Synagogue inquest: Court orders status quo as contractors sue Coroner, others

Lagos—A Federal High Court sitting in Lagos, has ordered parties to maintain status quo, in the two separate suits by two engineers, Oladele Ogundeji and Akinbela Fatiregun, seeking to quash the coroner’s verdict on Synagogue Church Of All Nations building collapse, which recommended their prosecution over the collapse church building.
The two structural engineers, supervised the collapsed six-storey church building.
Respondents in the suits are the Lagos State Commissioner of Police, the Council for the Regulation of Engineering in Nigeria, the Attorney General of Lagos State and the coroner, Mr. Oyetade Komolafe.
The  Lagos coroner, Mr. Komolafe, which conducted an inquest into the deaths of the 116 persons, who perished in the accident, had on July 8, 2015 indicted Ogundeji and Fatiregun of criminal negligence and recommended their prosecution by Lagos State.
Lagos State Governor, Mr. Akinwunmi Ambode, had last week, expressed the readiness of the state to implement the coroner’s verdict, including filing criminal charges against the church and the two engineers.
Ogundeji and Fatiregun, through their lawyer, yesterday, before Justice Mohammed Idris, prayed the court to restrain the police from inviting or arresting them for questioning.
 TB Joshua-Synagogue Church
TB Joshua-Synagogue Church
The plaintiffs are seeking the protection of the court, arguing that the police has been after them, claiming that their constitutional rights to dignity and personal liberty, enshrined in sections 34 and 35 of the constitution, were at stake as they could no longer move about freely.
The plaintiffs added that the police had visited Ogundeji’s home, saying that when they did not see him, they detained his brother-in-law.
As for Fatiregun, the police was said to have gone to his office in Ikeja on July 16 to arrest him but he was not around. He was, however, said to have voluntarily gone to the Police Station, following which he was arrested and detained and asked to make written statement regarding the role that his company, Hardrock Engineering Construction Limited, played in the collapsed SCOAN building.
According to them, the move to arrest them on July 16 followed the fundamental rights enforcement action they filed against the respondents on July 15, challenging the coroner’s verdict.
They argued that arresting them in the face of the pending suits would occasion injustice, adding that they had raised serious issues awaiting determination by the court.
Following the argument, the judge ordered all the parties to maintain status quo, pending the determination of the applicants’ motions on notice.

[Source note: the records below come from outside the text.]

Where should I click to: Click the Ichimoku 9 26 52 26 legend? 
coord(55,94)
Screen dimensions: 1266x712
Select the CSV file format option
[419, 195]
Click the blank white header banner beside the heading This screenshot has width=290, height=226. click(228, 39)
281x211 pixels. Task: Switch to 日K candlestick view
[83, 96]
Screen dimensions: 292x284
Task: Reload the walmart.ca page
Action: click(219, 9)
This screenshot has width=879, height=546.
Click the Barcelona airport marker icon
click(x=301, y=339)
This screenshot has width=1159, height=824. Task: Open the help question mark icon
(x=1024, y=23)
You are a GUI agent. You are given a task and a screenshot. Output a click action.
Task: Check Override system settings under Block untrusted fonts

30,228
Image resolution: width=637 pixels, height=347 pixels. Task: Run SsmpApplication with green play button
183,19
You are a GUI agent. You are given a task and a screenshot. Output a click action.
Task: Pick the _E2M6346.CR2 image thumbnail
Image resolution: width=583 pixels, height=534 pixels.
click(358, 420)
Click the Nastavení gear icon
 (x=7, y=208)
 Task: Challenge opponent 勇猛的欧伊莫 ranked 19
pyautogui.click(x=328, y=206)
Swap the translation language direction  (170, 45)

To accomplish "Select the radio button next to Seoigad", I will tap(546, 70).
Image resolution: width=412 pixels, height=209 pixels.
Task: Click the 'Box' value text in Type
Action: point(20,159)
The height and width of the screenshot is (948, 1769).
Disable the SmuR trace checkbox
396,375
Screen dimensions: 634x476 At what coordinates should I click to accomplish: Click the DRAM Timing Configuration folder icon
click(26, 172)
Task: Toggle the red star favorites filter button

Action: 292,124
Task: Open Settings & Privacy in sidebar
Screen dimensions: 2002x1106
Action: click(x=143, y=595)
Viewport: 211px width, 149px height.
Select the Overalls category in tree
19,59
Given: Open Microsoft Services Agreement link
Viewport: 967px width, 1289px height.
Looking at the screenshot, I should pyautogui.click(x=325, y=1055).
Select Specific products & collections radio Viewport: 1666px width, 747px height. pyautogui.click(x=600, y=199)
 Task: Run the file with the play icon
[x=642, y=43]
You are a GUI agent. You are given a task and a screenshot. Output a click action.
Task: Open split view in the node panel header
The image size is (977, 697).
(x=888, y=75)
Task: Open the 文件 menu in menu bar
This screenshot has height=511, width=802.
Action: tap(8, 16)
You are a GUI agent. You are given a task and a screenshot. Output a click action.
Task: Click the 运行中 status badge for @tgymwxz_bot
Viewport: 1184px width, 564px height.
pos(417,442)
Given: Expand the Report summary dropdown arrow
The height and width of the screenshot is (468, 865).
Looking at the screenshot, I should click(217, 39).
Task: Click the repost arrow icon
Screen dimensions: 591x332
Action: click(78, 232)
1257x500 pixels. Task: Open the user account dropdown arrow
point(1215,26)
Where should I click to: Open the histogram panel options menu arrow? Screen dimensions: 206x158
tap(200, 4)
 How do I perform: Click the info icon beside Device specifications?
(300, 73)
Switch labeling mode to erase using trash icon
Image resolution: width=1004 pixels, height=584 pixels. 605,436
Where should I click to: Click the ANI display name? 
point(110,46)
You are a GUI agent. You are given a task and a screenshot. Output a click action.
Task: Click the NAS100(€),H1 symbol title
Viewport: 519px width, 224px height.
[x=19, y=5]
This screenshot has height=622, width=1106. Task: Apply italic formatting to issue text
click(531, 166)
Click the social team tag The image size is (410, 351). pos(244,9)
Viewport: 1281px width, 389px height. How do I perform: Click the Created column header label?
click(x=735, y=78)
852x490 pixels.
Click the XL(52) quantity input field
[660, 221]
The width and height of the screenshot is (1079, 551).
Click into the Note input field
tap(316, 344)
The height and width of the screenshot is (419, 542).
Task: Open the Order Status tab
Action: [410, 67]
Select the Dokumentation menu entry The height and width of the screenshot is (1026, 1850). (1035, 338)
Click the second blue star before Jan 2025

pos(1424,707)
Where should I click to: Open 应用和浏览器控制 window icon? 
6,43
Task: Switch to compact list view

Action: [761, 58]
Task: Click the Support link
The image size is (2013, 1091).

He adjourned till August 3, 2015 for hearing.
In the said motion on notice, the engineers are praying the court to declare that “the findings and recommendations of the 4th respondent as contained in the 4th respondent’s verdict dated July 8, 2015 as they relate to the applicants’ indictment for prosecution for criminal negligence and recommendation for prosecution for criminal negligence by the 1st to 3rd respondents are invalid, null and void and of no effect, whatsoever.”
They are also urging the court to declare that the Lagos Commissioner of Police lack the power to act on the coroner’s verdict to investigate or prosecute them.
They  are further praying the court to perpetual injunction restraining the Lagos State Attorney General or any officer under his authority from initiating or commencing criminal proceedings against the applicants on the basis of the findings and recommendations of the coroner.